*Work to do:*
Output the rows below as a JSON list of strings, with one string per line and blank lines omitted.

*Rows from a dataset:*
↓
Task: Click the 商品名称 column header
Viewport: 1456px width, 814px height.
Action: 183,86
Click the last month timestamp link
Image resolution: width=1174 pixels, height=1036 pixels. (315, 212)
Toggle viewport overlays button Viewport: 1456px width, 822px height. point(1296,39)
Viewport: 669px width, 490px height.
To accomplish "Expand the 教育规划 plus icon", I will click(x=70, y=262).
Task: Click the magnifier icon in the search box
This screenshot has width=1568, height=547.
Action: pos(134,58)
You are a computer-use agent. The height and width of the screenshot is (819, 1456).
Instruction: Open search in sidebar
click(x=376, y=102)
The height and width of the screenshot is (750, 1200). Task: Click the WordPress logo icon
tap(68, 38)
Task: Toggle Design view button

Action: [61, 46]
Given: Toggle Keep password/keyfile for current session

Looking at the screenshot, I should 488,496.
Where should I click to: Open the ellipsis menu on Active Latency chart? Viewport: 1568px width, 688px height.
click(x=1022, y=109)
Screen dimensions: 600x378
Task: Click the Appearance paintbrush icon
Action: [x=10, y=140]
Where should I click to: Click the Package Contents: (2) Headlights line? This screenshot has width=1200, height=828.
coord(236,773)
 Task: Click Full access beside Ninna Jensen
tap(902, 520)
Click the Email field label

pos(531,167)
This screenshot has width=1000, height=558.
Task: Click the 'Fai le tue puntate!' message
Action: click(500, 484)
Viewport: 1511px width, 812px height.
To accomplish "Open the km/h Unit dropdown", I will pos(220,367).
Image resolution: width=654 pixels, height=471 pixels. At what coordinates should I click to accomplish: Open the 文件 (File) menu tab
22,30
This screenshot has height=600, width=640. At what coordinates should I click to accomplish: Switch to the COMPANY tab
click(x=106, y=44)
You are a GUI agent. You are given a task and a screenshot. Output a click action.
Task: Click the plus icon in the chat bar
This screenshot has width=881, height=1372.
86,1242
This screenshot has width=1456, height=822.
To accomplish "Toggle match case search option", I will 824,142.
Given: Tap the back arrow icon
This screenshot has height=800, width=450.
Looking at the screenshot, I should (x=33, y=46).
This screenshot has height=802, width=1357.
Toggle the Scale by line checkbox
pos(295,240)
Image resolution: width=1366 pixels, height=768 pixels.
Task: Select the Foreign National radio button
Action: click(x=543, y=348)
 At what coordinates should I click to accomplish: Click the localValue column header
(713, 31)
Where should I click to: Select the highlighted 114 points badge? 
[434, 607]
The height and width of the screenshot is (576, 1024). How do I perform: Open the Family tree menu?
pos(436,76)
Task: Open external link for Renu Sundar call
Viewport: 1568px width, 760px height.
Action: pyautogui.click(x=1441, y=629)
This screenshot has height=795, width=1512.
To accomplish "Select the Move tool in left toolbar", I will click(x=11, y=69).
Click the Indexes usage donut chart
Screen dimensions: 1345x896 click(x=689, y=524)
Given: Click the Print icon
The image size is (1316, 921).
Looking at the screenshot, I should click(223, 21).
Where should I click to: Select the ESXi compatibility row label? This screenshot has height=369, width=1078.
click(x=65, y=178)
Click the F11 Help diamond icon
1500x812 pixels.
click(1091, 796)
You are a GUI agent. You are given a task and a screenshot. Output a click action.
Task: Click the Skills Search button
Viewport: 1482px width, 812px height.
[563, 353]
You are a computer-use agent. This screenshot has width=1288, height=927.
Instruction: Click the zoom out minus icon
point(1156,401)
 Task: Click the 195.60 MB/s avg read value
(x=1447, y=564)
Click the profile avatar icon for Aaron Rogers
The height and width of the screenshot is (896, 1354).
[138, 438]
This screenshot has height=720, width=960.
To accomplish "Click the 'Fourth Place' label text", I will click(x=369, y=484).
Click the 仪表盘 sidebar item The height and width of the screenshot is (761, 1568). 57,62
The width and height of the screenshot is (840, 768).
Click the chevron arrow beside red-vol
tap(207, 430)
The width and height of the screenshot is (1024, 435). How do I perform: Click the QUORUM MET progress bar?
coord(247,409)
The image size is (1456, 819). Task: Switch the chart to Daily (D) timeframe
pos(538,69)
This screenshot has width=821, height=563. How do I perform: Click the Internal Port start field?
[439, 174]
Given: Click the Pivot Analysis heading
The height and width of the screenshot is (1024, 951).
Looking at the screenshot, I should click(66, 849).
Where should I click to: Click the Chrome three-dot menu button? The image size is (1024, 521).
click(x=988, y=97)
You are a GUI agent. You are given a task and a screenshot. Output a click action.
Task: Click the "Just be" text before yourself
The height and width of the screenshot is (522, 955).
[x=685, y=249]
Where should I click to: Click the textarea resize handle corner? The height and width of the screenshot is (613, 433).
↑
*Complete answer:*
[
  "Task: Click the 商品名称 column header",
  "Viewport: 1456px width, 814px height.",
  "Action: 183,86",
  "Click the last month timestamp link",
  "Image resolution: width=1174 pixels, height=1036 pixels. (315, 212)",
  "Toggle viewport overlays button Viewport: 1456px width, 822px height. point(1296,39)",
  "Viewport: 669px width, 490px height.",
  "To accomplish \"Expand the 教育规划 plus icon\", I will click(x=70, y=262).",
  "Task: Click the magnifier icon in the search box",
  "This screenshot has width=1568, height=547.",
  "Action: pos(134,58)",
  "You are a computer-use agent. The height and width of the screenshot is (819, 1456).",
  "Instruction: Open search in sidebar",
  "click(x=376, y=102)",
  "The height and width of the screenshot is (750, 1200). Task: Click the WordPress logo icon",
  "tap(68, 38)",
  "Task: Toggle Design view button",
  "Action: [61, 46]",
  "Given: Toggle Keep password/keyfile for current session",
  "Looking at the screenshot, I should 488,496.",
  "Where should I click to: Open the ellipsis menu on Active Latency chart? Viewport: 1568px width, 688px height.",
  "click(x=1022, y=109)",
  "Screen dimensions: 600x378",
  "Task: Click the Appearance paintbrush icon",
  "Action: [x=10, y=140]",
  "Where should I click to: Click the Package Contents: (2) Headlights line? This screenshot has width=1200, height=828.",
  "coord(236,773)",
  " Task: Click Full access beside Ninna Jensen",
  "tap(902, 520)",
  "Click the Email field label",
  "pos(531,167)",
  "This screenshot has width=1000, height=558.",
  "Task: Click the 'Fai le tue puntate!' message",
  "Action: click(500, 484)",
  "Viewport: 1511px width, 812px height.",
  "To accomplish \"Open the km/h Unit dropdown\", I will pos(220,367).",
  "Image resolution: width=654 pixels, height=471 pixels. At what coordinates should I click to accomplish: Open the 文件 (File) menu tab",
  "22,30",
  "This screenshot has height=600, width=640. At what coordinates should I click to accomplish: Switch to the COMPANY tab",
  "click(x=106, y=44)",
  "You are a GUI agent. You are given a task and a screenshot. Output a click action.",
  "Task: Click the plus icon in the chat bar",
  "This screenshot has width=881, height=1372.",
  "86,1242",
  "This screenshot has width=1456, height=822.",
  "To accomplish \"Toggle match case search option\", I will 824,142.",
  "Given: Tap the back arrow icon",
  "This screenshot has height=800, width=450.",
  "Looking at the screenshot, I should (x=33, y=46).",
  "This screenshot has height=802, width=1357.",
  "Toggle the Scale by line checkbox",
  "pos(295,240)",
  "Image resolution: width=1366 pixels, height=768 pixels.",
  "Task: Select the Foreign National radio button",
  "Action: click(x=543, y=348)",
  " At what coordinates should I click to accomplish: Click the localValue column header",
  "(713, 31)",
  "Where should I click to: Select the highlighted 114 points badge? ",
  "[434, 607]",
  "The height and width of the screenshot is (576, 1024). How do I perform: Open the Family tree menu?",
  "pos(436,76)",
  "Task: Open external link for Renu Sundar call",
  "Viewport: 1568px width, 760px height.",
  "Action: pyautogui.click(x=1441, y=629)",
  "This screenshot has height=795, width=1512.",
  "To accomplish \"Select the Move tool in left toolbar\", I will click(x=11, y=69).",
  "Click the Indexes usage donut chart",
  "Screen dimensions: 1345x896 click(x=689, y=524)",
  "Given: Click the Print icon",
  "The image size is (1316, 921).",
  "Looking at the screenshot, I should click(223, 21).",
  "Where should I click to: Select the ESXi compatibility row label? This screenshot has height=369, width=1078.",
  "click(x=65, y=178)",
  "Click the F11 Help diamond icon",
  "1500x812 pixels.",
  "click(1091, 796)",
  "You are a GUI agent. You are given a task and a screenshot. Output a click action.",
  "Task: Click the Skills Search button",
  "Viewport: 1482px width, 812px height.",
  "[563, 353]",
  "You are a computer-use agent. This screenshot has width=1288, height=927.",
  "Instruction: Click the zoom out minus icon",
  "point(1156,401)",
  " Task: Click the 195.60 MB/s avg read value",
  "(x=1447, y=564)",
  "Click the profile avatar icon for Aaron Rogers",
  "The height and width of the screenshot is (896, 1354).",
  "[138, 438]",
  "This screenshot has height=720, width=960.",
  "To accomplish \"Click the 'Fourth Place' label text\", I will click(x=369, y=484).",
  "Click the 仪表盘 sidebar item The height and width of the screenshot is (761, 1568). 57,62",
  "The width and height of the screenshot is (840, 768).",
  "Click the chevron arrow beside red-vol",
  "tap(207, 430)",
  "The width and height of the screenshot is (1024, 435). How do I perform: Click the QUORUM MET progress bar?",
  "coord(247,409)",
  "The image size is (1456, 819). Task: Switch the chart to Daily (D) timeframe",
  "pos(538,69)",
  "This screenshot has width=821, height=563. How do I perform: Click the Internal Port start field?",
  "[439, 174]",
  "Given: Click the Pivot Analysis heading",
  "The height and width of the screenshot is (1024, 951).",
  "Looking at the screenshot, I should click(66, 849).",
  "Where should I click to: Click the Chrome three-dot menu button? The image size is (1024, 521).",
  "click(x=988, y=97)",
  "You are a GUI agent. You are given a task and a screenshot. Output a click action.",
  "Task: Click the \"Just be\" text before yourself",
  "The height and width of the screenshot is (522, 955).",
  "[x=685, y=249]",
  "Where should I click to: Click the textarea resize handle corner? The height and width of the screenshot is (613, 433)."
]